Fashion walks a fine line between consumable goods and art. Creative directors want to make what is authentic to their vision while the business side wants to push promotable, easily sellable items. Neither end of the spectrum is wrong. Without money, there would be no platform for art, but without the artistic vision, there would be no worthwhile product. 

The shows at Paris fashion week have brought back the energy that Milan was missing. Rick Owens presented his usual drama with nods toward simplicity. He utilized his trademark extreme shoulders and avant-garde silhouettes in inspiring new ways.

Rick Owens was completely in his element with his typical demented, absurd styles.

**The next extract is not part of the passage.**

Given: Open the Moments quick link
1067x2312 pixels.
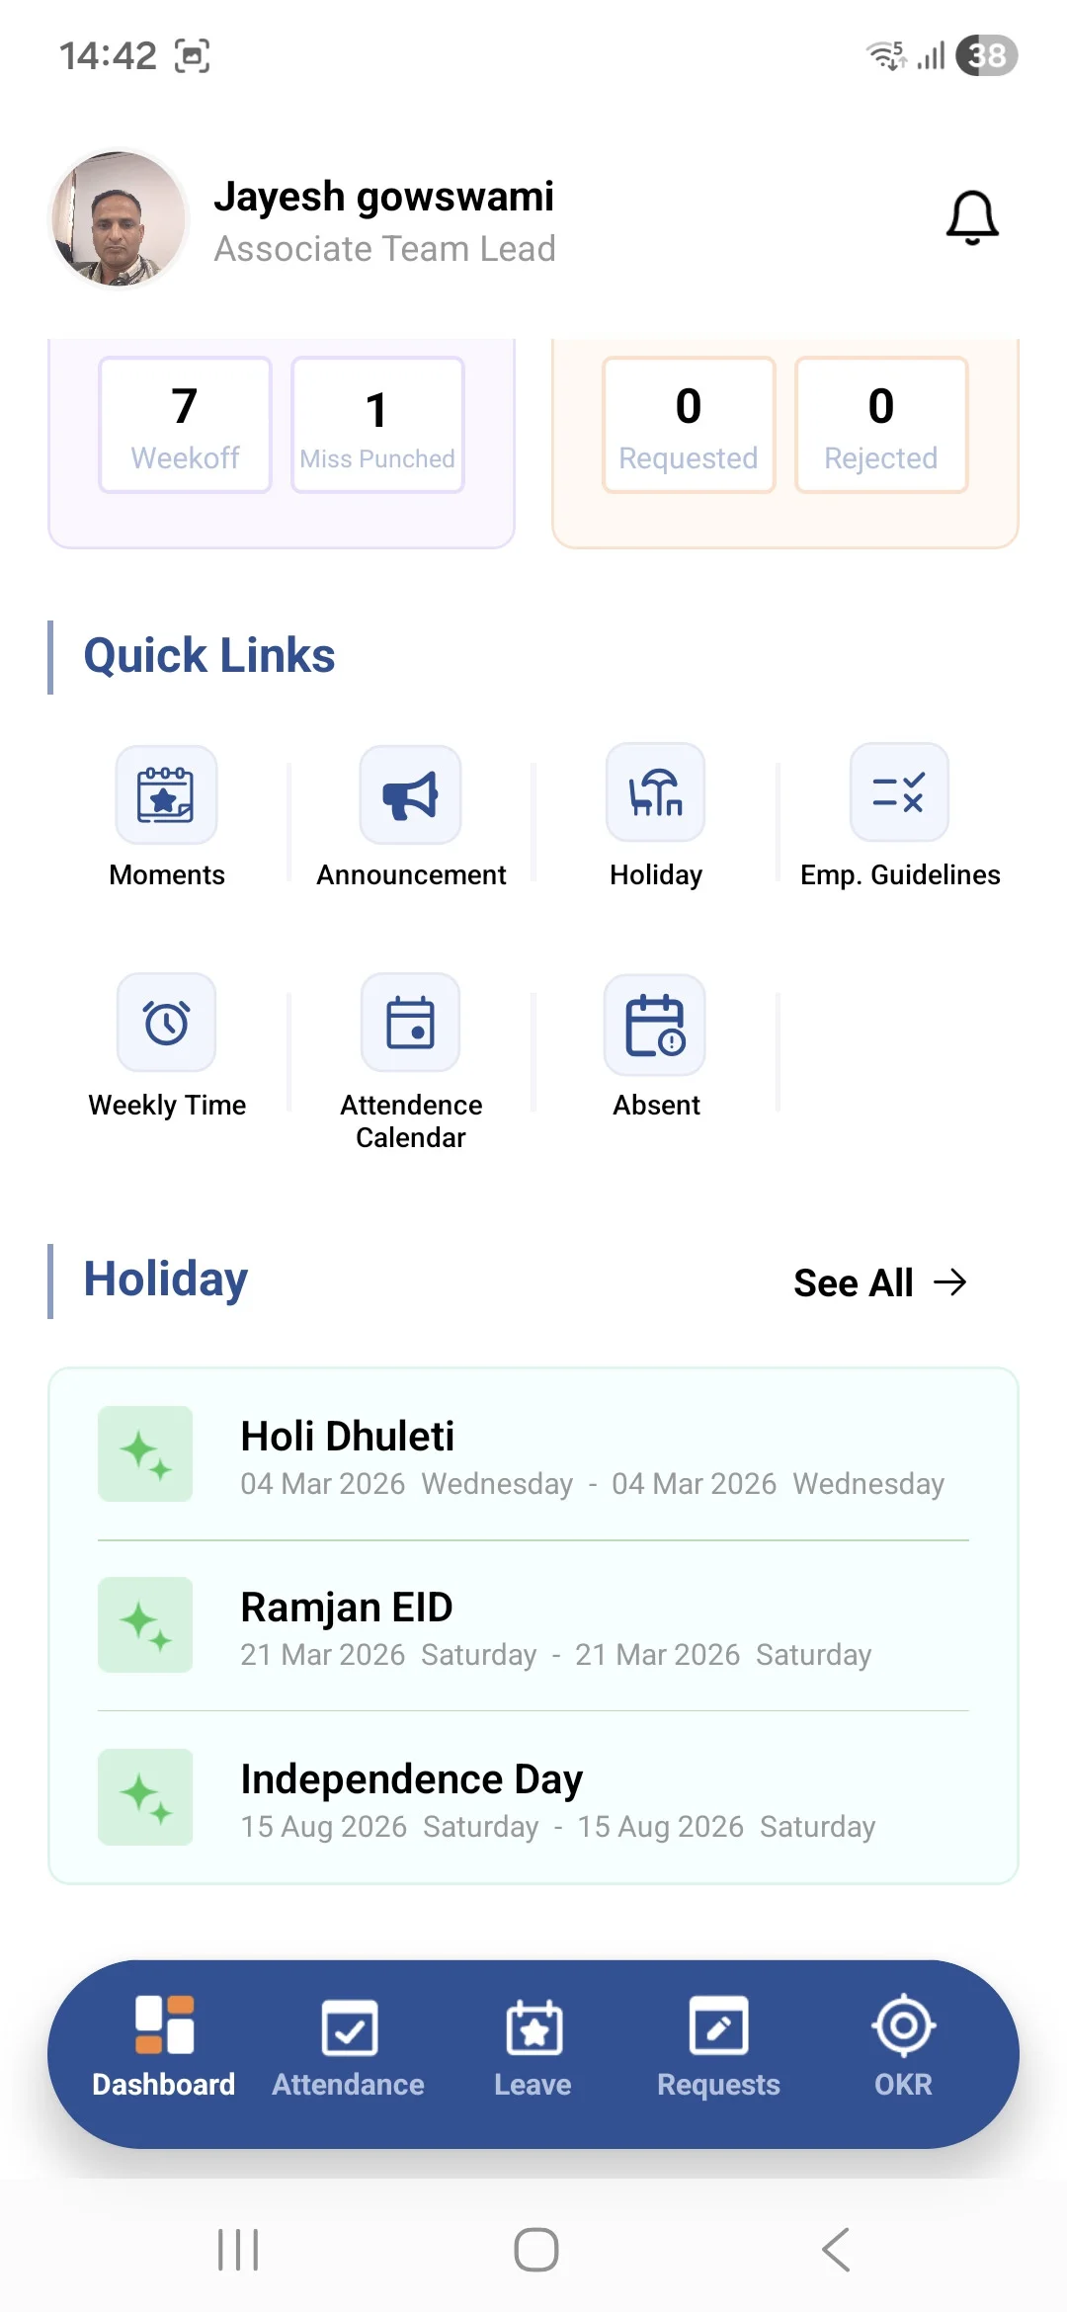Looking at the screenshot, I should 166,795.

Louis Vuitton’s return, with Colm Dillane of KidSuper offering up designs for the show, was a success. For the first time since Virgil Abloh’s passing, the fashion house felt like it had a new voice. Abloh’s influence was still clear, but this collection was more an homage than the usual copy-paste. Dillane brought a thoughtful, energetic perspective to the future of Louis Vuitton. The creative director role remains empty, but this collection made a strong case for the crafty New York independent.

Louis Vuitton’s fascinating tailoring and stellar use of graphics were a highlight of fashion week.

Creativity is certainly not dead. Fashion is experiencing the growing pains that come with change. Designers will learn to adapt to the times and the clothes will change as a result. Long-established design trends have phased out, but now comes the promise of something new.